Exercise instructions: From the records below, please repeat exactly the line that has "You are a computer-use agent. Image", the line that has "You are a computer-use agent. Viewport: 1568px", and every line between them, and nothing else.

Material for this exercise:
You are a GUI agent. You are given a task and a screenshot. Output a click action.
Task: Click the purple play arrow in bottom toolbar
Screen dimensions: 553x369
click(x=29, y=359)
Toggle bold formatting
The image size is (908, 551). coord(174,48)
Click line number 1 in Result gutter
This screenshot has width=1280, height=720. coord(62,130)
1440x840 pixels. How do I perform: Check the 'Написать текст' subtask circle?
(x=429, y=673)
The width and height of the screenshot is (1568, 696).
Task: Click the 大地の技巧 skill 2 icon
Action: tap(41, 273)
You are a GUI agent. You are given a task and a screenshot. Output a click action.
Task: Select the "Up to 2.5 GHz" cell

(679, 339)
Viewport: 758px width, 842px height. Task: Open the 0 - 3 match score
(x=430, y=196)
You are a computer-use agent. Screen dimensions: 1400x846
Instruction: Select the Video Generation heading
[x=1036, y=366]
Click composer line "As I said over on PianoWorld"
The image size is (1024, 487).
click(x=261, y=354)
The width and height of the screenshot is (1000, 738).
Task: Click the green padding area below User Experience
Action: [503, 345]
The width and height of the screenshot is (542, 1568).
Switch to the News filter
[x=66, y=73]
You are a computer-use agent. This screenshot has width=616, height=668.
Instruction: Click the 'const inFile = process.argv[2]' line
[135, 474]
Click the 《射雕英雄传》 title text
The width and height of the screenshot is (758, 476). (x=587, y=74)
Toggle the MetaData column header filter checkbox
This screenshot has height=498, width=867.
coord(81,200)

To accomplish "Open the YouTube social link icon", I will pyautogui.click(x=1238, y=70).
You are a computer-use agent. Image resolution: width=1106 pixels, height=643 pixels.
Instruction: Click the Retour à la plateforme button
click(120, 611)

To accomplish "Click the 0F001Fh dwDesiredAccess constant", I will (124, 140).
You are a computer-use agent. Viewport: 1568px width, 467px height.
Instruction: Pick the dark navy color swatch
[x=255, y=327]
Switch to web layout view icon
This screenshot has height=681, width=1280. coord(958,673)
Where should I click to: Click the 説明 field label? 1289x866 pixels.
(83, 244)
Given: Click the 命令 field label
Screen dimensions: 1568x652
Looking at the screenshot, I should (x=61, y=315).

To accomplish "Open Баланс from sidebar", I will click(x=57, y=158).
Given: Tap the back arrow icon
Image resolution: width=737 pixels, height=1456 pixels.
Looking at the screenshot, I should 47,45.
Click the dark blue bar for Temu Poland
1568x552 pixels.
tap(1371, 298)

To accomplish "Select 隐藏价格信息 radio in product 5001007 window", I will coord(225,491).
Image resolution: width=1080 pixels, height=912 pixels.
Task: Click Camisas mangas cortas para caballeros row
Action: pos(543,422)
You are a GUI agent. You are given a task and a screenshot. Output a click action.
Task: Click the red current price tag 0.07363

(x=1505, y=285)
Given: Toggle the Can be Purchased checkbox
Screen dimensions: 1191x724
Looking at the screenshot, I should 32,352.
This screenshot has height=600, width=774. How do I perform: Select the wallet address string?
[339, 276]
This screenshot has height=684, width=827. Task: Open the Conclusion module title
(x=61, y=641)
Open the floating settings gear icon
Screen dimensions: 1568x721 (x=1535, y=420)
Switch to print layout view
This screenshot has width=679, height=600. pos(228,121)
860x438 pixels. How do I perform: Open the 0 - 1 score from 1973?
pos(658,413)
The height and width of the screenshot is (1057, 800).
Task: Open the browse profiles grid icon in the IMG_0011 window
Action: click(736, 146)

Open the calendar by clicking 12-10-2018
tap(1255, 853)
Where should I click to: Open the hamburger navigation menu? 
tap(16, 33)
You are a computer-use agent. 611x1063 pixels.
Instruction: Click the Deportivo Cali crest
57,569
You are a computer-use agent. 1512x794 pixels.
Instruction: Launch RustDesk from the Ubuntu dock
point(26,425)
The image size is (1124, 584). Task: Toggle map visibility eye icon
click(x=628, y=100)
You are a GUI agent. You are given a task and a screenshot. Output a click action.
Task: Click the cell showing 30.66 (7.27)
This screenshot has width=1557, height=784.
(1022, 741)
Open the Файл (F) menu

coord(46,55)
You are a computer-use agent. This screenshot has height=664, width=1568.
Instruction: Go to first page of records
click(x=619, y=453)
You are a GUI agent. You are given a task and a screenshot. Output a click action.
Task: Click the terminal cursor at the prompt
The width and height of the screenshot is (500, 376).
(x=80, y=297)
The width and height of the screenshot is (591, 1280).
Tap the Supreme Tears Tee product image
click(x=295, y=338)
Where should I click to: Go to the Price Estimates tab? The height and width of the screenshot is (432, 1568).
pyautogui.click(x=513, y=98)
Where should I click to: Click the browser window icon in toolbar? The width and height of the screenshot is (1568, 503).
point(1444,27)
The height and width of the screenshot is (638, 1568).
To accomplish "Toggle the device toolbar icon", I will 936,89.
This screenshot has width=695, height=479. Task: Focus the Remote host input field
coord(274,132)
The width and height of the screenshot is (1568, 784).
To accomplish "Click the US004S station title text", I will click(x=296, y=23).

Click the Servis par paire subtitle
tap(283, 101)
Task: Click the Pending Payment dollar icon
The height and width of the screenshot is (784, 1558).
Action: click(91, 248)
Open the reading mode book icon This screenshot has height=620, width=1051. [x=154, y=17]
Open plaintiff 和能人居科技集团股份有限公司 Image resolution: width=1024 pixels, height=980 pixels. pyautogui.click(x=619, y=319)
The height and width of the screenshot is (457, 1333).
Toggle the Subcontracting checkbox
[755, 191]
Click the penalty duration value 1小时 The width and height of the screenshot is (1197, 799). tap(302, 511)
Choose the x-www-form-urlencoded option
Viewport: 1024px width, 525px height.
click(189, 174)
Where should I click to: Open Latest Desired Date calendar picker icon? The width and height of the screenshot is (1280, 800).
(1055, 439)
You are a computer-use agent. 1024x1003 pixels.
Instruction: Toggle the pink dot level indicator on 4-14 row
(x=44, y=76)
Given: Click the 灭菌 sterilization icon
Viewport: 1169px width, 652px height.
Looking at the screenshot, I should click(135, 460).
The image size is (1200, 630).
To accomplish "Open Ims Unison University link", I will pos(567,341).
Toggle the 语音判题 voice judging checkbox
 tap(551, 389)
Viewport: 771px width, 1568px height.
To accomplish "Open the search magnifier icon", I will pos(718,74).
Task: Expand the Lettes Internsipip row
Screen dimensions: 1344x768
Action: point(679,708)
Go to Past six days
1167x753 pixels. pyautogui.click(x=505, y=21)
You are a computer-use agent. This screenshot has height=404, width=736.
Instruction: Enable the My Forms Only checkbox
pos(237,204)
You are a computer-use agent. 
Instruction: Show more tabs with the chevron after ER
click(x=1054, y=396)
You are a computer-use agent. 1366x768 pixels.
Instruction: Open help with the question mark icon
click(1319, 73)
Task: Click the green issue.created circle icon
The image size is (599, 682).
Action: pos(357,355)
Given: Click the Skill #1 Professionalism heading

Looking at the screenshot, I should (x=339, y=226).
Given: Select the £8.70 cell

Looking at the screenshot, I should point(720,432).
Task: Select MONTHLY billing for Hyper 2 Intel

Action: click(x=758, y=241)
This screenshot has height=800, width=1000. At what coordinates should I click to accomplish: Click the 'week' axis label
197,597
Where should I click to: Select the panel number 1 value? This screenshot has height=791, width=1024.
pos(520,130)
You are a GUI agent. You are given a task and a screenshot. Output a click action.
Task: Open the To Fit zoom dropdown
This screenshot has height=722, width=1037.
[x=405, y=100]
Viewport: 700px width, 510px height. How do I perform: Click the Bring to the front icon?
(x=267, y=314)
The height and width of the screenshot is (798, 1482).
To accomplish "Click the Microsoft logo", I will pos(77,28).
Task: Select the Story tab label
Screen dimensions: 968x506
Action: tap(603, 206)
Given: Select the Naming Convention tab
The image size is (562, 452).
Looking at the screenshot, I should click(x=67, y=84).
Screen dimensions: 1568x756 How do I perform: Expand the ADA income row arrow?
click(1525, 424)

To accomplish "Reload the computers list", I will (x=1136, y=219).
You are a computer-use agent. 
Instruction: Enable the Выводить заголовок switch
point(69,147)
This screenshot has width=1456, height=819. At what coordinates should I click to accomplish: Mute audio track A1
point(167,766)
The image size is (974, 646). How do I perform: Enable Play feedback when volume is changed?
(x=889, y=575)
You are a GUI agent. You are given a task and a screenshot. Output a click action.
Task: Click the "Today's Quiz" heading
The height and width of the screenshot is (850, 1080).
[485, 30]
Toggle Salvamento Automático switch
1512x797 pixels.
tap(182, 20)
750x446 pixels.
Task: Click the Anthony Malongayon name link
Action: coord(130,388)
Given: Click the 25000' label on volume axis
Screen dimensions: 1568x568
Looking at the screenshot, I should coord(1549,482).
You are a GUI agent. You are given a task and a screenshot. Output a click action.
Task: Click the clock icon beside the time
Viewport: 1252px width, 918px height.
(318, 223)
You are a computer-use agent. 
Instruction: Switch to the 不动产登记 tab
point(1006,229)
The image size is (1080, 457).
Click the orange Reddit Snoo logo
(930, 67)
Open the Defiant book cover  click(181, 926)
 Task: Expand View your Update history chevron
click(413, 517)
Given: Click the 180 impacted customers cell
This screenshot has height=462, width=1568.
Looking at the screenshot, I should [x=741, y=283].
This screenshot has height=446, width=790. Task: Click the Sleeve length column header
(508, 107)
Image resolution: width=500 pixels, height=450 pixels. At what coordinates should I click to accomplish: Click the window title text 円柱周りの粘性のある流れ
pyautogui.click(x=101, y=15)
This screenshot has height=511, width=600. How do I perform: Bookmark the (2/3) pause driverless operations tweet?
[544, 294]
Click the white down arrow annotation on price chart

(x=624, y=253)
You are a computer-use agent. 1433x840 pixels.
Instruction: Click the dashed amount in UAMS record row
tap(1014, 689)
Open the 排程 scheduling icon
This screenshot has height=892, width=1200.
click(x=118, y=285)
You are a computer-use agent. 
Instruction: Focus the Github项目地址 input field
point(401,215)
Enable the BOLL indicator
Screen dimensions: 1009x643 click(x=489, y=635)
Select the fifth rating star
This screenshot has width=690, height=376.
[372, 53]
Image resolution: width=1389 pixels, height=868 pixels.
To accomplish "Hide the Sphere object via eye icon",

Written response:
You are a computer-use agent. Image resolution: width=1106 pixels, height=643 pixels.
Instruction: Click the Retour à la plateforme button
click(120, 611)

To accomplish "Click the 0F001Fh dwDesiredAccess constant", I will (124, 140).
You are a computer-use agent. Viewport: 1568px width, 467px height.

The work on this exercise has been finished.